Setelah aku membuang rasa penat dengan menjatuhkan bahu ke awak kursi, aku juga hengkang dari ruangan. Melihat panasnya hari ini, aku jadi malas untuk mengendarai motor. Belum nanti masih menunggu lampu merah jadi hijau di tengah-tengah jalan. Tapi kakiku terus saja berjalan ke tempat parkir untuk menghampiri motor sang pengantarku kemana pun aku pergi.

"Selamat siang setengah sore, Nyi Roro..." spontan aku menoleh ke arah yang punya suara.

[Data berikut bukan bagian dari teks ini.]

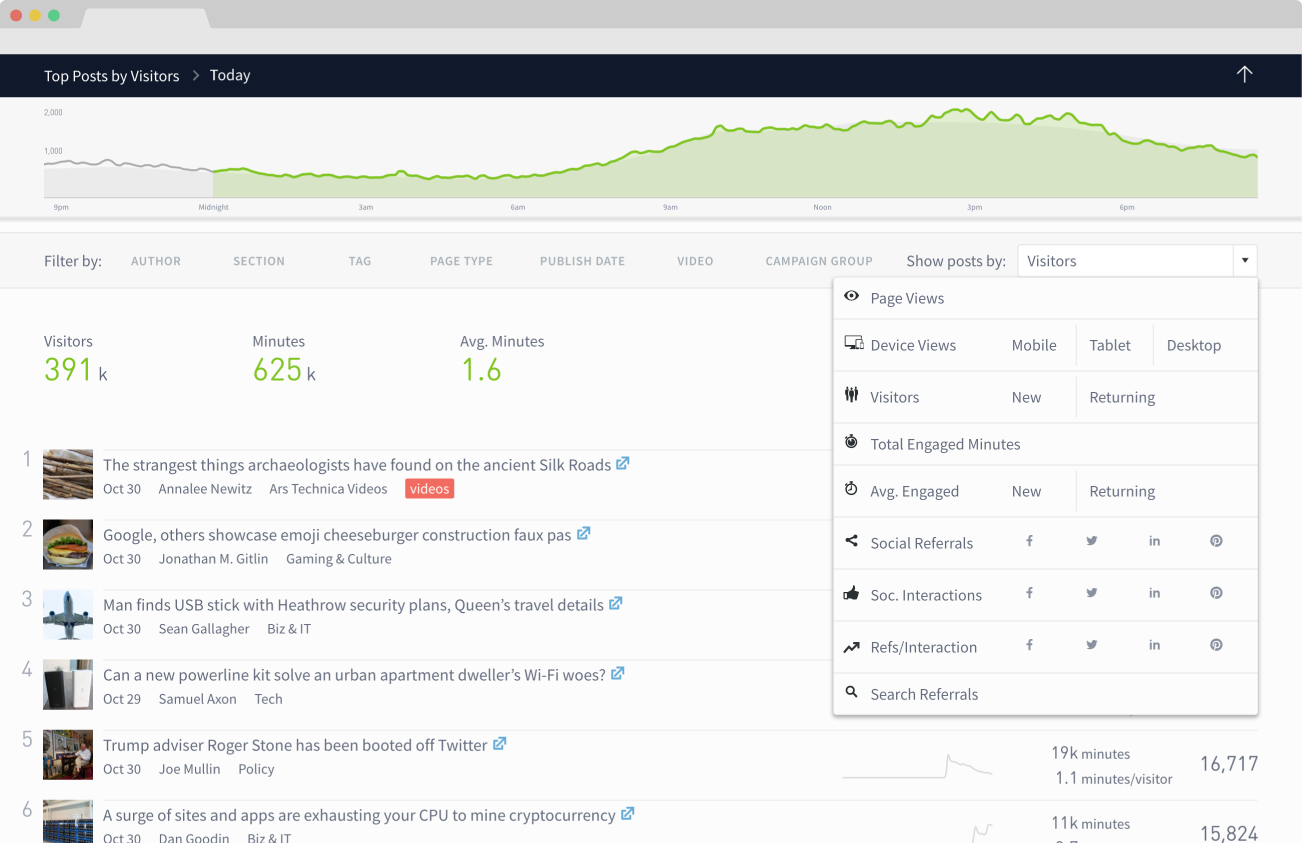
Task: Select the Page Views eye icon
Action: pos(851,296)
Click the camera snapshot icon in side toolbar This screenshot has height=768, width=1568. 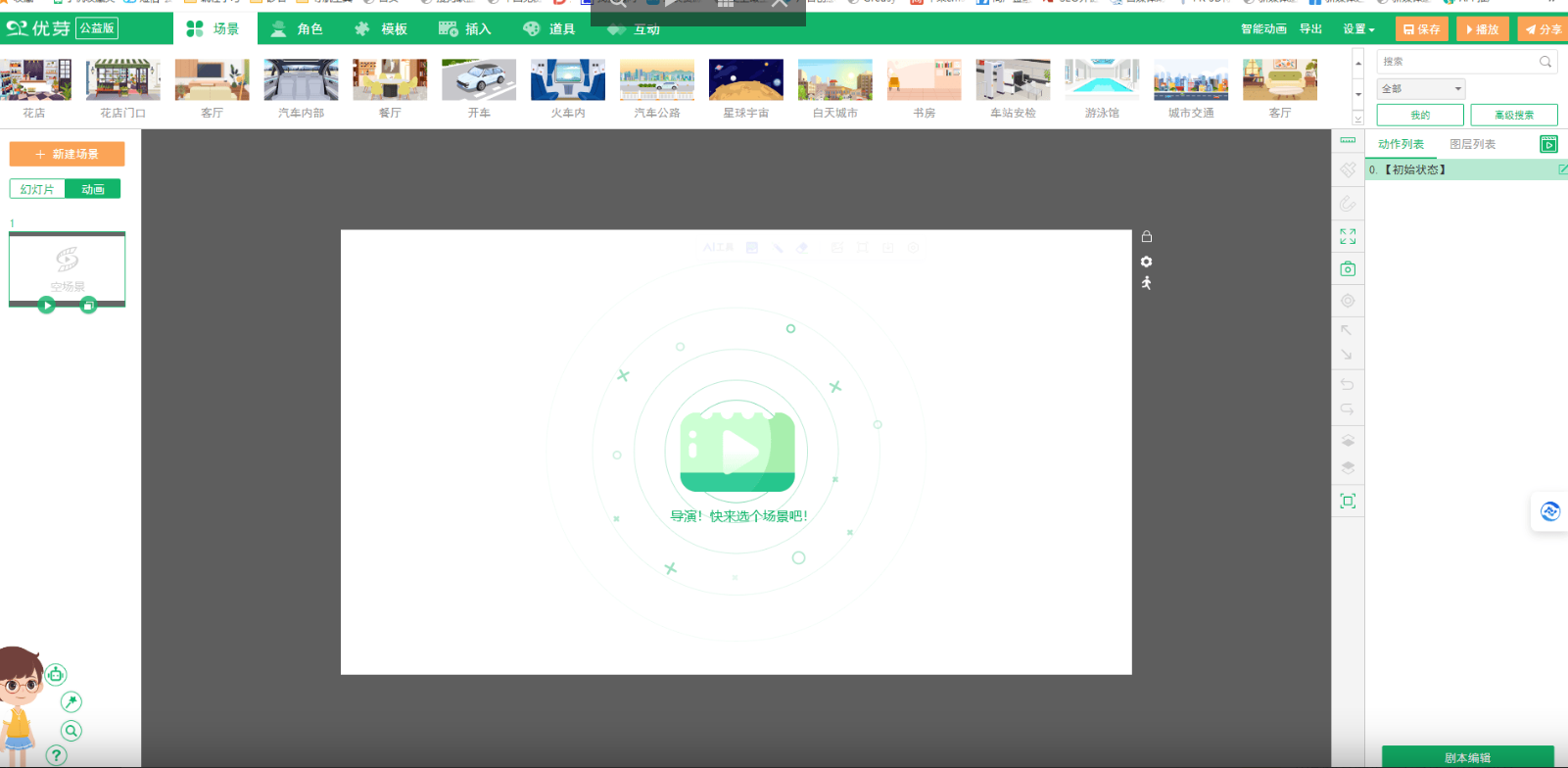1348,269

Berdiri tak jauh dari tempat motorku diparkirkan. Seorang laki-laki jangkung memakai hem bergaris putih. Wajahnya bersih. Dan ada sedikit jambang yang menghiasi dagunya. Menatapku. Dan tersenyum padaku. Aku mengerutkan kening. Memastikan dengan panggilannya padaku itu.

"Nyi Roro"? bukannya hanya ada satu orang yang memanggilku dengan sebutan itu.

Apa dia...? Dari mana dia tahu...? Ah, ...! Aku mengatur emosiku, dan membalas senyumannya.
"Mbah Dholah?" suaraku agak ragu, tapi senyumnya semakin melebar dan hampir menyerupai tawa kecil.
"Sudah tidak penasaran lagi?" tanyanya dan mendekatiku.
"Pasti kamu lupa, bukannya kita pernah bertemu. Tiga bulan yang lalu." Aku merapatkan alis, tanda tak mengerti apa maksudnya.
"Seminar Majalah terbitan baru kantormu" aku terdiam, mengingat-ingat. Sambil kutatap raut mukanya. Senyumnya, pula suaranya. Aku tersenyum lepas. Aku sudah menemukan jawabannya. Dia...
"Desta!" Desta tertawa. Dia senang telah berhasil membuatku mati suri karena penasaran dengan teka-teki SMSnya. Yang menurutnya sangat misterius. Aku heran, bukannya kita hanya sekali kenal pada waktu itu saja. Kenapa dia sampai nekat minta semua IDku pada Mbak Indah? Dalam hati aku juga tertawa menang. Karena semua SMS itu adalah sebuah "sign" dari hatinya. Dan ternyata dia perlu mengulur waktu untuk memperjelas "tanda" itu. Hari ini, aku terpaksa meninggalkan motorku di tempat parkir sendiri.